** EXERCISE INSTRUCTIONS **
Leave out the images; return the rest of the data exactly.

Top of PROVIDED INFORMATION

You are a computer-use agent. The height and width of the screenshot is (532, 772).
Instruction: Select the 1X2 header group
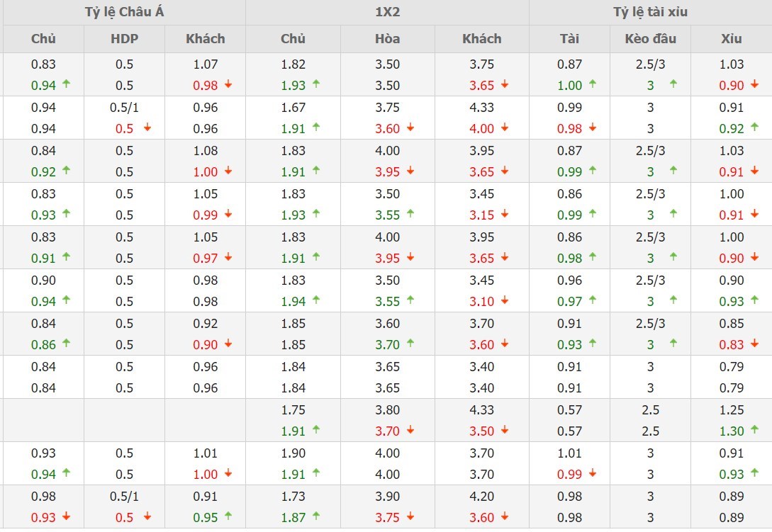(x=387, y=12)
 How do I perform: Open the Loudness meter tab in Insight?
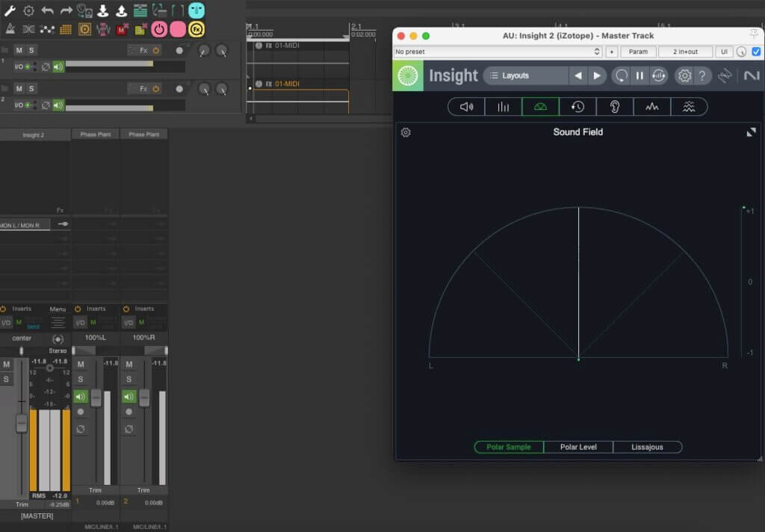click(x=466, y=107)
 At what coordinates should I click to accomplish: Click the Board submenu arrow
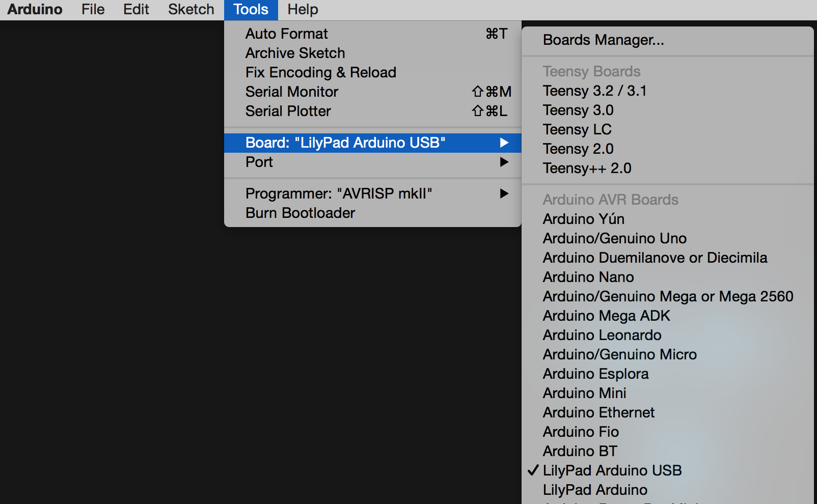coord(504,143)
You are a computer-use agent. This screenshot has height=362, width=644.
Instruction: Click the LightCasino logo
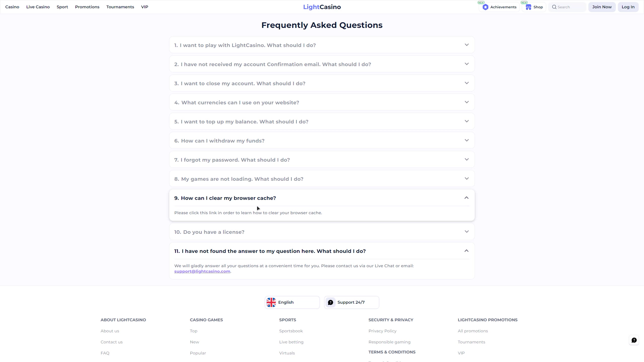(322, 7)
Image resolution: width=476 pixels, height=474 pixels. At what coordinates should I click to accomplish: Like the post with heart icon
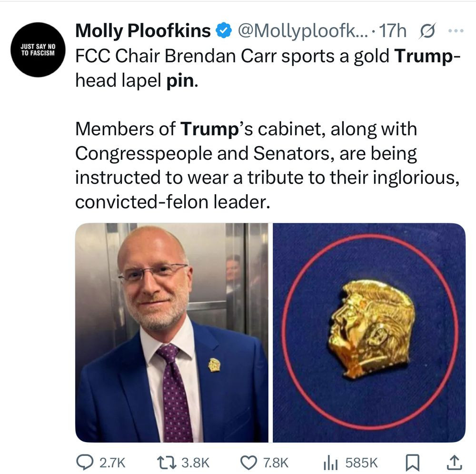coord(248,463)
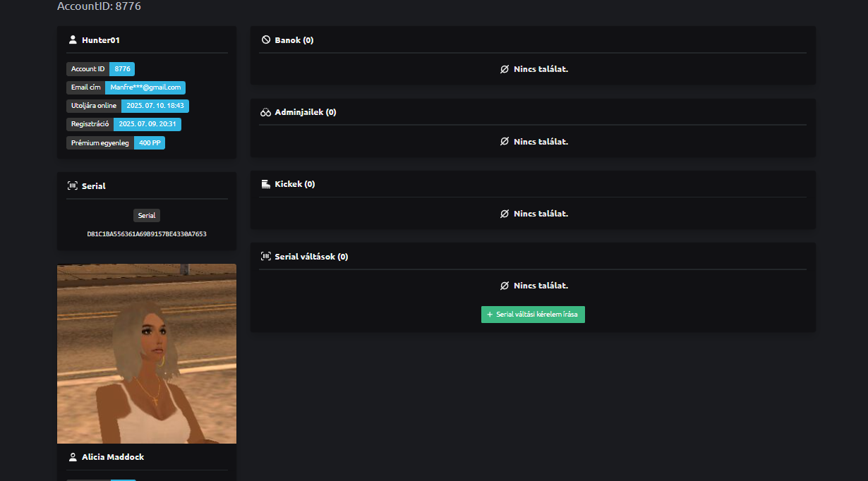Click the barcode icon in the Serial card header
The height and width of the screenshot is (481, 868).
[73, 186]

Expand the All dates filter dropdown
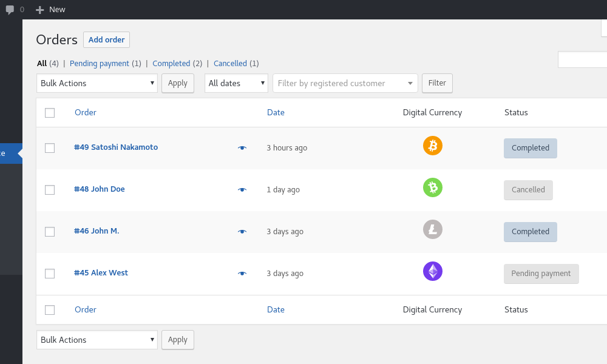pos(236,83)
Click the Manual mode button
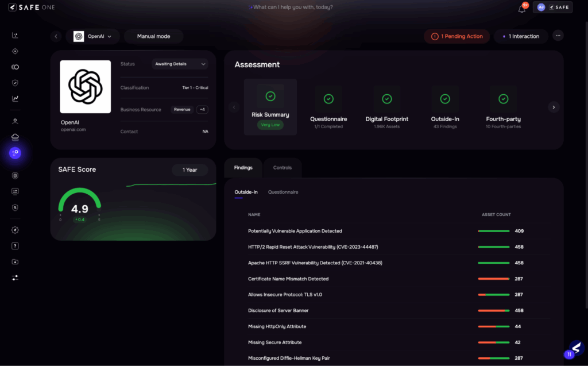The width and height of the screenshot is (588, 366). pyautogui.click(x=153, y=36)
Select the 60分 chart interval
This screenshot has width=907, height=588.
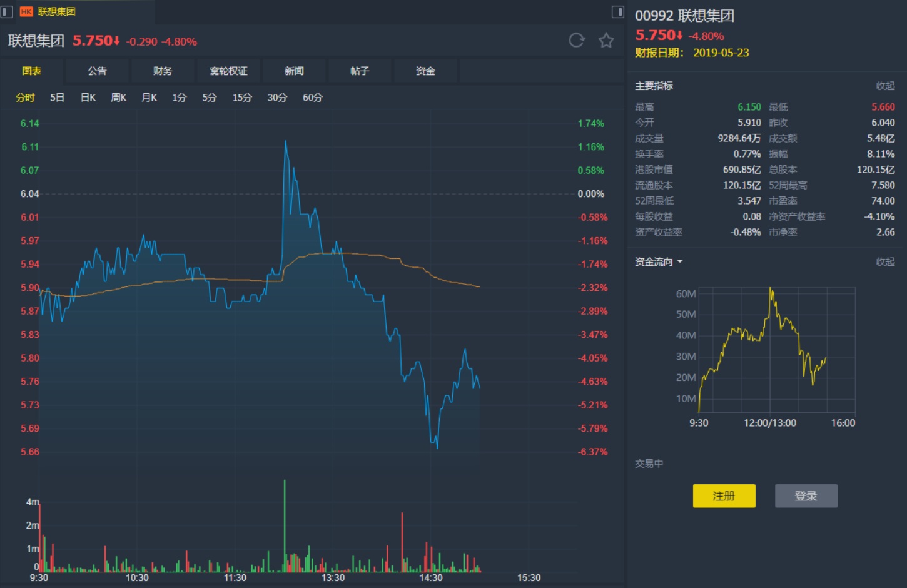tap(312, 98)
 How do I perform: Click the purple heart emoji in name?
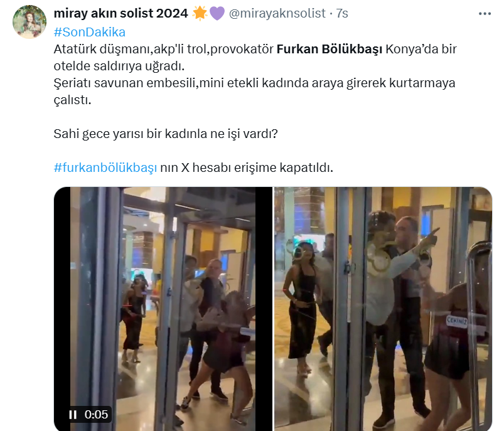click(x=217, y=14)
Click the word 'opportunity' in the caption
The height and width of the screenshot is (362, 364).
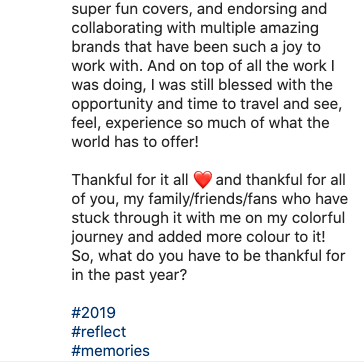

Bottom of PROVIDED INFORMATION

** EXERCISE RESULT **
You are a computer-use agent. The height and width of the screenshot is (532, 772).
Instruction: Select the 1X2 header group
(x=387, y=12)
 How do I perform: Open the Loudness meter tab in Insight?
click(x=466, y=107)
 At what coordinates should I click to accomplish: Click the Board submenu arrow
coord(504,143)
You are a computer-use agent. This screenshot has height=362, width=644.
Instruction: Click the LightCasino logo
(322, 7)
Image resolution: width=476 pixels, height=474 pixels. At what coordinates should I click to accomplish: Like the post with heart icon
coord(248,463)
Click the barcode icon in the Serial card header
The height and width of the screenshot is (481, 868).
[73, 186]

Expand the All dates filter dropdown
pos(236,83)
Click the Manual mode button
The width and height of the screenshot is (588, 366). pyautogui.click(x=153, y=36)
Select the 60分 chart interval
This screenshot has width=907, height=588.
tap(312, 98)
 How do I perform: Click the purple heart emoji in name?
click(x=217, y=14)
Click the word 'opportunity' in the caption
The height and width of the screenshot is (362, 364).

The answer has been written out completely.